Tuesday, August 25, 2015

Project Draft

This thing is probably not going to look how I envisioned it, but that's okay. Here's what I have so far:
It's definitely inexpensive! :D I just figured I'd post it here instead of figuring out how to bring it to school in my backpack, on my bike. Anywho! I've been thinking which journal entry I feel comfortable sharing that relates to my themes of freedom and death, and I decided to give up and just pick one randomly by opening my journal to any page last night... yikes! I regretted it for awhile, but then... meh. Who cares?

Tuesday, August 18, 2015

Journal Transformation

So, I want to make my journal transformation thing-a-ma-gig tangible, but I'm very critical about my creative side, which means it's going to bring up a lot of those negative inner critics: "You think you can do this? You can't, you're not creative." Well, bring it on brain! It's worth a shot, and at least it's impossible to come out as bad as my karaoke the other night.

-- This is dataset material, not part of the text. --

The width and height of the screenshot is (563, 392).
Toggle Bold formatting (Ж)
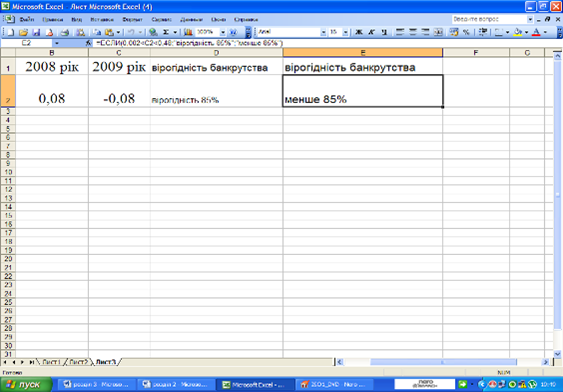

I made one rule for myself on this project: spend little to no money. Then I had to figure out common themes in my journal, and the most prevalent ones were freedom and death. I know, those are pretty broad, but let me give you an example: whenever I wrote about sexuality, the main concepts were freedom, intimacy and sometimes babies, which then somehow lead to death anxiety. I wouldn't say I have a morbid journal because death is a common theme, but I'm sure it sounds that way. To clarify, I have a lot of fear about death when things are going well in my life, and lately things are going too well for comfort, so my anxiety is through the roof.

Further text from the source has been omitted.